14. 6-Thioguanine is a thio analogue of the naturally occurring purine base
guanine. 6-thioguanine utilises the enzyme hypoxanthine-guanine
phosphoribosyltransferase (HGPRTase) to be converted to 6-thioguanosine
monophosphate (TGMP). High concentrations of TGMP may accumulate
intracellularly and hamper the synthesis of guanine nucleotides via the
enzyme Ionise monophosphate dehydrogenase (IMP dehydrogenase)
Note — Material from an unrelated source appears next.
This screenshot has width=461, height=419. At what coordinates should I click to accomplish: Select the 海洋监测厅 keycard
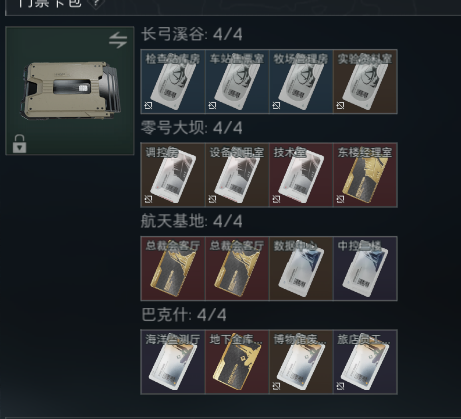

15.  5-FU acts in several ways, but principally as a thymidylate synthase (TS)
inhibitor. Interrupting the action of this enzyme blocks synthesis of the
pyrimidine thymidine, which is a nucleoside required for DNA
replication. Thymidylate synthase methylates deoxyuridine
monophosphate (dUMP) to form thymidine monophosphate (dTMP).
Administration of 5-FU causes a scarcity in dTMP, so rapidly dividing
cancerous cells undergo cell death .

16.  Floxuridine is rapidly catabolized to 5-fluorouracil which is the active
form of the drug. The primary effect is interference with DNA synthesis
and to a lesser extent, inhibition of RNAformation through the drug's
incorporation into RNA, thus leading to the production of fraudulent
RNA. Fluorouracil also inhibits uracil ribose phosphorylate which
prevents the utilization of preformed uracil in RNA synthesis. As well,
the monophosphate of floxuridine, 5-fluoro-2'-deoxyuridine-5'-
phsphate(FUDR-MP) inhibits the enzyme thymidylate synthetase

17.  Cytosine arabinoside combines a cytosine base with an arabinose sugar. It is an antimetabolic
agent with the chemical name of 1β-arabinofuranosylcytosine. Certain sponges, where it was
originally found, use arabinoses sugars to form a different compound (not part of DNA).
Cytosine arabinoside is similar enough to human deoxycytosine to be incorporated into human
DNA, but different enough that it kills the cell. Cytosine arabinoside interferes with the
synthesis of DNA. Its mode of action is due to its rapid conversion into cytosine arabinoside
triphosphate, which damages DNA when the cell cycle holds in the S phase (synthesis of
DNA). Rapidly dividing cells, which require DNA replication for mitosis, are therefore most
affected.

18.  In cell biology, actinomycin D is shown to have the ability to
inhibit transcription. Actinomycin D does this by binding DNA at the
transcription initiation complex and preventing elongation of RNA chain
by RNA polymerase

19.  Doxorubicin interacts with DNA by intercalation and inhibition of
macromolecular biosynthesis. This inhibits the progression
of topoisomerase II, an enzyme which relaxes supercoils in DNA
for transcription. Doxorubicin stabilizes the topoisomerase II complex
after it has broken the DNA chain for replication, preventing the DNA
double helix from being resealed and thereby stopping the process
of replication. It may also increase Quinone type free radical production,
hence contributing to its cytotoxicity

20.  Bleomycin acts by induction of DNA strand breaks. Some studies
suggest bleomycin also inhibits incorporation of thymidine into
DNA strands. DNA cleavage by bleomycin depends on oxygen
and metal ions, at least in vitro. The exact mechanism of DNA
strand scission is unresolved, but it has been suggested that
bleomycin chelates metal ions (primarily iron), producing a
pseudoenzyme that reacts with oxygen to produce superoxide and
hydroxide free radicals that cleave DNA.